Zhang Z, Huang C, Li J, Leonard S S, Lanciotti R, Butterworth L, Shi X
Health Effects Laboratory Division, National Institute for Occupational Safety and Health, Morgantown, West Virginia 26505, USA.
Arch Biochem Biophys. 2001 Aug 15;392(2):311-20. doi: 10.1006/abbi.2001.2464.
While vanadium compounds are known as potent toxicants as well as carcinogens, the mechanisms of their toxic and carcinogenic actions remain to be investigated. It is believed that an improper cell growth regulation leads to cancer development. The present study examines the effects of vanadate on cell cycle control and involvement of reactive oxygen species (ROS) in these vanadate-mediated responses in a human lung epithelial cell line, A549. Under vanadate stimulation, A549 cells generated hydroxyl radical (OH), as determined by electron spin resonance (ESR), and hydrogen peroxide (H2O2) and superoxide anion (O2-), as detected by flow cytometry using specific dyes. The mechanism of ROS generation involved the reduction of molecular oxygen to O2*- by both a flavoenzyme-containing NADPH complex and the mitochondria electron transport chain. The O2*- in turn generated H2O2, which reacted with vanadium(IV) to generate *OH radical through a Fenton-type reaction (V(IV) + H2O2 --> V(V) +OH + OH-). The ROS generated by vanadate induced G2/M phase arrest in a time- and dose-dependent manner as determined by measuring DNA content.
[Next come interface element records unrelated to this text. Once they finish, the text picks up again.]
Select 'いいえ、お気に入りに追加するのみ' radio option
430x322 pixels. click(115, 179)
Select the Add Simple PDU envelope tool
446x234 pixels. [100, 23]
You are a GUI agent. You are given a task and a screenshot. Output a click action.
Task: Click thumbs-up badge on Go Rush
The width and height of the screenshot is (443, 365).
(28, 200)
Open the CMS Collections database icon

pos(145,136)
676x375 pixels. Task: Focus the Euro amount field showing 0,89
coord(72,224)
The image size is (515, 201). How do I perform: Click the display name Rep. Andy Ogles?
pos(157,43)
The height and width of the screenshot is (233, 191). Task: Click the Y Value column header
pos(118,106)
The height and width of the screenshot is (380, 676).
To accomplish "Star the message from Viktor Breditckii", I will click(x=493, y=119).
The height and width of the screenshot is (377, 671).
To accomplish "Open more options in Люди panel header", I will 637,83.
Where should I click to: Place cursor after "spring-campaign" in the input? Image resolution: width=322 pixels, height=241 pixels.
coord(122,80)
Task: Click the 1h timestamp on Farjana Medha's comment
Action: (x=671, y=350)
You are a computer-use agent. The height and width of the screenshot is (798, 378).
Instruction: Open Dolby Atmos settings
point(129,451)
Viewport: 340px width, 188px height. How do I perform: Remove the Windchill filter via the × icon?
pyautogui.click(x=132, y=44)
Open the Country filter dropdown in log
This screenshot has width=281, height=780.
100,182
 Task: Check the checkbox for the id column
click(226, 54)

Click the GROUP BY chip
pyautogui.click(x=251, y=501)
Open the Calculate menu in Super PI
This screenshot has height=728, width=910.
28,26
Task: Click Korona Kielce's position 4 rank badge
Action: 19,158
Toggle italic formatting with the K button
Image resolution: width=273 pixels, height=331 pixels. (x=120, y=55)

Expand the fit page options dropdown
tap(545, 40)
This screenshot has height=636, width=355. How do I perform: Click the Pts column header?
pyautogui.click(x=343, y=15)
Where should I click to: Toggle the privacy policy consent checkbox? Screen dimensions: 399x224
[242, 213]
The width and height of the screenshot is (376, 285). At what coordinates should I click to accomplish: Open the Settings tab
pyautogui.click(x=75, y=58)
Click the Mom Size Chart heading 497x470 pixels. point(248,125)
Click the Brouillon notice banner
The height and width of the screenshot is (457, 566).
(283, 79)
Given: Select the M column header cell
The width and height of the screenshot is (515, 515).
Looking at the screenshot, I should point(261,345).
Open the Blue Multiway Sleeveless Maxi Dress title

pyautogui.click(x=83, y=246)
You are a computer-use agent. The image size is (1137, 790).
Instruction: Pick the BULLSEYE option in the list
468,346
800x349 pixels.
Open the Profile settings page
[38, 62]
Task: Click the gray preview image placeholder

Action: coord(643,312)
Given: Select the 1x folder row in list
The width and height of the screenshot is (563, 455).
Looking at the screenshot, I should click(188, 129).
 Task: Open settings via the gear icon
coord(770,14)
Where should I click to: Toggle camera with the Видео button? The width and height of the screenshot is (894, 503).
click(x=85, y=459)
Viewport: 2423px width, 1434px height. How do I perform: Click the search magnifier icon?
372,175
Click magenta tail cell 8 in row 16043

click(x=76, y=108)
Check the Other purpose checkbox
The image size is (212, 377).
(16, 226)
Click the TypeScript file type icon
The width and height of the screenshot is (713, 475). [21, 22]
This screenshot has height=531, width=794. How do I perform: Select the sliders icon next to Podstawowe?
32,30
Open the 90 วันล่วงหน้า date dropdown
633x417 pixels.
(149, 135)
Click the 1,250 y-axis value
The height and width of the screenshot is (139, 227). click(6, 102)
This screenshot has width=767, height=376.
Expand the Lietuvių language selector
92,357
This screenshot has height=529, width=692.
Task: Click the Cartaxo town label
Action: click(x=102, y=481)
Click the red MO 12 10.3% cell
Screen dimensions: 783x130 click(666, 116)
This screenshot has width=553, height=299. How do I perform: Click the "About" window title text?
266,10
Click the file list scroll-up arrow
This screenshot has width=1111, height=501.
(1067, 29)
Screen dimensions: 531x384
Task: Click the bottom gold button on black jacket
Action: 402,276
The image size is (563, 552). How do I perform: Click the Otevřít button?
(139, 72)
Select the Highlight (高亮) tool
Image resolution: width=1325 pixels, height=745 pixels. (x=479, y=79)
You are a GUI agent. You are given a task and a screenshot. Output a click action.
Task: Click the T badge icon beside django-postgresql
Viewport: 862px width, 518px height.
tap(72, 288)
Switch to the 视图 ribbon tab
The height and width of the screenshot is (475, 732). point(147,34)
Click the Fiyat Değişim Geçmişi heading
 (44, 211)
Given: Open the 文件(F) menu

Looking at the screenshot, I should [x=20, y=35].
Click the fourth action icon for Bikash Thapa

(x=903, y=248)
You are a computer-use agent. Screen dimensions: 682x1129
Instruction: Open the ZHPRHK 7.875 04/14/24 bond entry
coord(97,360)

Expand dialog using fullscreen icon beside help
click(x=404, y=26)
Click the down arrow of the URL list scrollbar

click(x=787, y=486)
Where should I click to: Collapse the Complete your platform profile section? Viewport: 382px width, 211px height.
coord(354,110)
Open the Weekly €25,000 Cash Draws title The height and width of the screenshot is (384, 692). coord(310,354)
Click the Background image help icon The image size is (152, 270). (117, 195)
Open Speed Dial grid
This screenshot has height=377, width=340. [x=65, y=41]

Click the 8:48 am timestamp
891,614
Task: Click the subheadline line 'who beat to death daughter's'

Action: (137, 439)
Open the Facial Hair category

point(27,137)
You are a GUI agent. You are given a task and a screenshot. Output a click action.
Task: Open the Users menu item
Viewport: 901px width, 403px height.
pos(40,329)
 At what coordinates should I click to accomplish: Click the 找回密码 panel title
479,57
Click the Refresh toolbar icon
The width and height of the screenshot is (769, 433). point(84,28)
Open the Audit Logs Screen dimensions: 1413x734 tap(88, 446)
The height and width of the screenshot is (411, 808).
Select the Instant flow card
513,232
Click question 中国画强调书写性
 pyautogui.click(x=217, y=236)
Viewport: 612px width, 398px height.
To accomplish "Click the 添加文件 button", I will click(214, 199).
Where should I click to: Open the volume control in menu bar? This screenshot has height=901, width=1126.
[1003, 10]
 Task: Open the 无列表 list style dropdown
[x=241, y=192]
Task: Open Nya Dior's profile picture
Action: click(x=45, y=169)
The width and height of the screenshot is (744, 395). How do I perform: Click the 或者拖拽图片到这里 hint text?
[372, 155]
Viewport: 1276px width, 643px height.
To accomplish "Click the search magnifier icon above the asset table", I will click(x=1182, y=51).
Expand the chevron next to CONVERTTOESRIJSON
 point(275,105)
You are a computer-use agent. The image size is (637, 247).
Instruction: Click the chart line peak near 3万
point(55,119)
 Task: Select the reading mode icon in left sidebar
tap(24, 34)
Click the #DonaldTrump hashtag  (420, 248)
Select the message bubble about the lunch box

Vanadate also increased p21 and Chk1 levels and reduced Cdc25C expression, leading to phosphorylation of Cdc2 and a slight increase in cyclin B1 expression as analyzed by Western blot. Catalase, a specific antioxidant for H2O2, decreased vanadate-induced expression of p21 and Chk1, reduced phosphorylation of Cdc2Tyr15, and decreased cyclin B1 levels. Superoxide dismutase, a scavenger of O2-, or sodium formate, an inhibitor of *OH, had no significant effects. The results obtained from the present study demonstrate that among ROS, H2O2 is the species responsible for vanadate-induced G2/M phase arrest. Several regulatory pathways are involved: (1) activation of p21, (2) an increase of Chk1 expression and inhibition of Cdc25C, which results in phosphorylation of Cdc2 and possible inactivation of cyclin B1/Cdc2 complex.
虽然钒化合物被认为是强效毒物和致癌物,但其毒性和致癌作用机制仍有待研究。人们认为细胞生长调节不当会导致癌症发展。本研究考察了钒酸盐对细胞周期调控的影响,以及活性氧(ROS)在人肺上皮细胞系A549中这些钒酸盐介导反应中的作用。在钒酸盐刺激下,通过电子自旋共振(ESR)测定,A549细胞产生了羟基自由基(OH),并通过使用特定染料的流式细胞术检测到过氧化氢(H2O2)和超氧阴离子(O2-)。ROS产生的机制涉及含黄素酶的NADPH复合物和线粒体电子传递链将分子氧还原为O2*-。O2*-进而产生H2O2,H2O2与钒(IV)反应通过芬顿型反应(V(IV)+H2O2→V(V)+OH+OH-)生成OH自由基。通过测量DNA含量确定,钒酸盐产生的ROS以时间和剂量依赖性方式诱导G2/M期阻滞。通过蛋白质印迹分析,钒酸盐还增加了p21和Chk1水平,降低了Cdc25C表达,导致Cdc2磷酸化以及细胞周期蛋白B1表达略有增加。过氧化氢酶是H2O2的特异性抗氧化剂,它降低了钒酸盐诱导的p21和Chk1表达,减少了Cdc2Tyr15的磷酸化,并降低了细胞周期蛋白B1水平。超氧化物歧化酶是O2*-的清除剂,或甲酸是*OH的抑制剂,它们没有显著影响。本研究获得的结果表明,在ROS中,H2O2是导致钒酸盐诱导G2/M期阻滞的物质。涉及几种调节途径:(1)p21的激活,(2)Chk1表达的增加和Cdc25C的抑制,这导致Cdc2磷酸化以及细胞周期蛋白B1/Cdc2复合物可能失活。